QUE PRÉCONISEZ-VOUS POUR METTRE EN CONFORMITÉ NOTRE SYSTÈME FINANCIER ET BANCAIRE AUX STANDARDS INTERNATIONAUX ET POUVOIR AINSI CONTRIBUER À RENFORCER NOTRE CANDIDATURE À L’ADHÉSION AUX BRICS?

Pour mettre en conformité notre système financier et bancaire aux standards internationaux et renforcer notre candidature à l’adhésion aux BRICS, je suggère de prendre en compte les recommandations suivantes : renforcer la réglementation, mettre en place des règles et des réglementations solides pour garantir la transparence, la stabilité et la responsabilité dans le secteur financier et bancaire, s’assurer que ces règles soient conformes aux normes internationales, telles que celles établies par le Groupe d’action financière (GAFI) et d’autres organismes internationaux pertinents, renforcer la supervision et le contrôle, établir un système de supervision et de contrôle efficace pour surveiller les activités des institutions financières et bancaires.

Cela inclut la mise en place d’une autorité de régulation indépendante dotée de ressources adéquates et de pouvoirs de sanction. Il faut également promouvoir la transparence financière : encourager la transparence financière en exigeant des institutions financières et bancaires qu’elles fournissent régulièrement des informations complètes et précises sur leurs activités. Cela permettra de renforcer la confiance des investisseurs et des partenaires internationaux.

Il y a aussi nécessité de renforcer la lutte contre le blanchiment d’argent et le financement du terrorisme : mettre en place des mesures robustes pour prévenir et détecter le blanchiment d’argent et le financement du terrorisme. Cela comprend la mise en œuvre de procédures
de diligence raisonnable renforcées et la collaboration avec d’autres pays pour échanger des informations sur les transactions suspectes.

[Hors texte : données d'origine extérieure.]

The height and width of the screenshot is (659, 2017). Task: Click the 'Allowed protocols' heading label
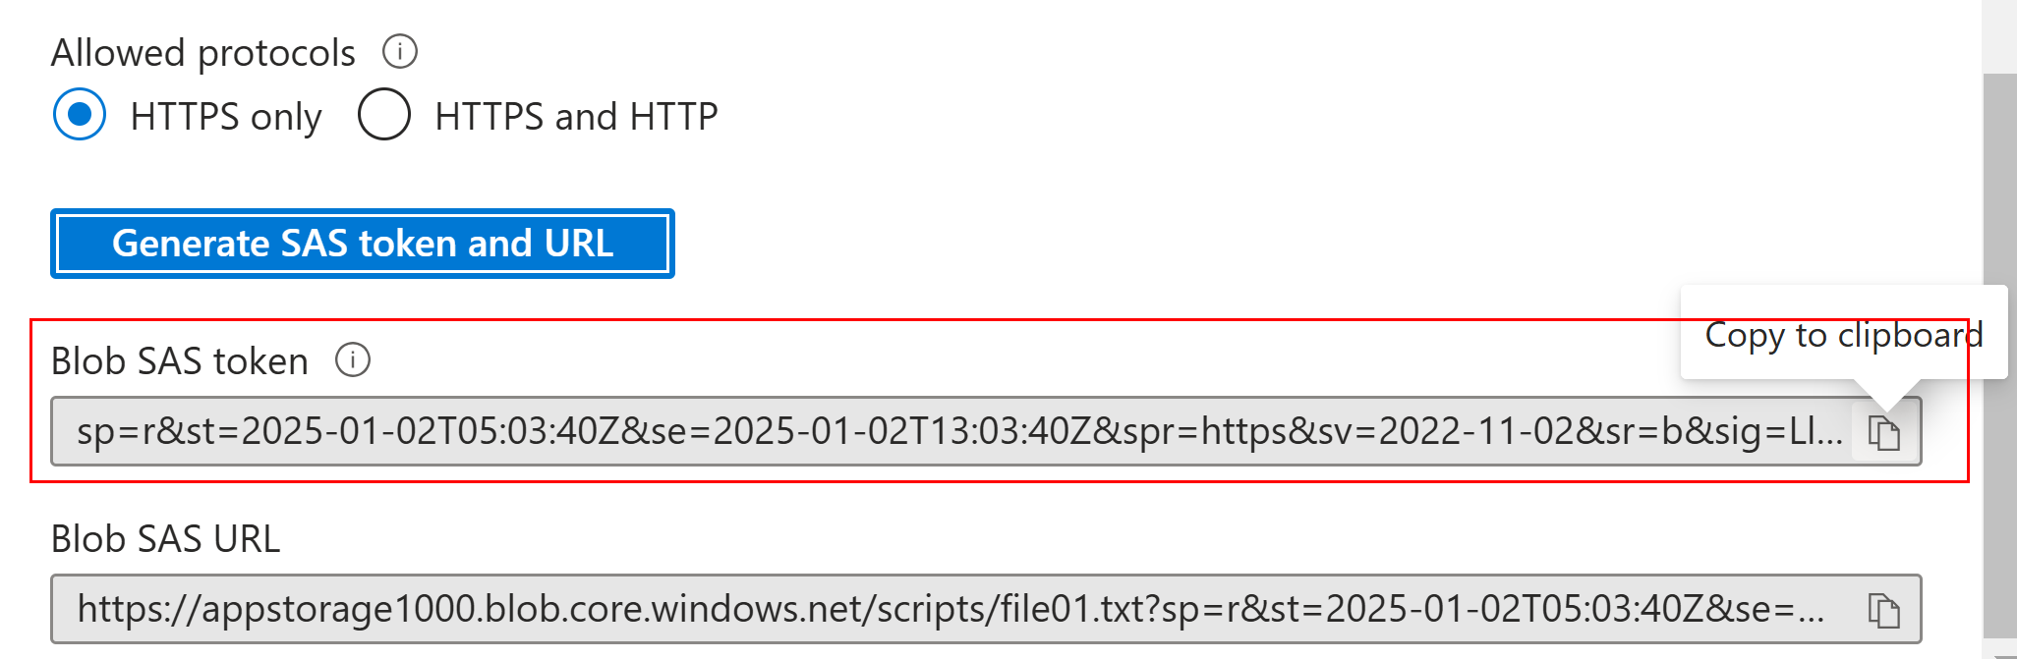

Il est en outre recommandé de favoriser l’inclusion financière : développer des politiques et des initiatives visant à promouvoir l’inclusion financière, en particulier pour les populations sous‐bancarisées ou non bancarisées. Cela peut inclure la promotion de services financiers numériques, l’élargissement de l’accès aux services bancaires de base.

Il est enfin préconisé de renforcer la coopération internationale : collaborer avec d’autres pays et organismes internationaux pour échanger des informations et des bonnes pratiques, ainsi que pour renforcer la coopération en matière de réglementation et de supervision financière.

En mettant en œuvre ces mesures, vous contribuerez à mettre notre système financier et bancaire en conformité avec les standards internationaux, ce qui renforcera notre candidature à l’adhésion aux BRICS et favorisera la confiance des investisseurs et des partenaires internationaux.